The Central Bank of Uruguay (BCU) increased this Tuesday lat the monetary policy interest rate (TPM) again at 50 basis points (0.5%), up to 11.25%, seeking to anchor the inflation expectations of economic agents. This after a new meeting of the Monetary Policy Committee (Copom).
“It is considered that these increases would be reaching the appropriate rate levels for the convergence of inflation and its expectations to the target range in the policy horizon.
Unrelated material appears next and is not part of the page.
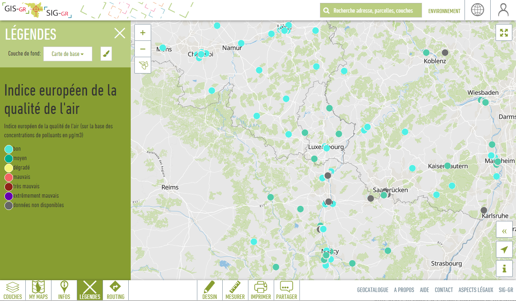This screenshot has height=301, width=516.
Task: Click the Imprimer print button
Action: point(261,290)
The committee will continue to monitor the local and international situation, as well as the response to expectations to evaluate future monetary policy decisions,” says the official statement.
In October the BCU had increased the rate by 50 basis points to 10.75%. Since that meeting, inflation expected by the median of analysts in the 24-month horizon (relevant for monetary policy) has remained at 7%, according to the BCU survey, that is, 1 percentage point above the ceiling of the target range. (between 3% and 6%) and far from the center of the range (4.5%).
For their part, the expectations of Uruguayan businessmen are the most unanchored and project inflation of 8.5% for the next 24 months.
Inflation eased in October and stood at 9.05% accumulated in the last 12 months, from a previous 9.95% in September.
For the decision, the Copom valued aspects of the international and local situation. As he explained, the world scenario “remains complex” due to the persistence of inflation and the uncertainty due to the extension of the war in eastern Europe, while in China, although covid restrictions have begun to be lifted, some problems continue to persist, such as in the real estate sector.
“In Uruguay, a good level of annual economic growth continues to be forecast, beyond the fact that some leading indicators show slower growth in activity in the second half of the year”added the official text.
In the interbank market, banks lend each other money every business day at a daily rate (call). This rate —which the BCU sets as a policy reference— then ends up affecting the cost of money in the rest of the links of the domestic economy. The higher the rate, the more incentive to save on consumption. Some economic analysts are critical of this BCU policy because of its side effects on the economy and also because it tends to depreciate the dollar against the Uruguayan peso.
The last meeting of the Copom this year is scheduled for December 30.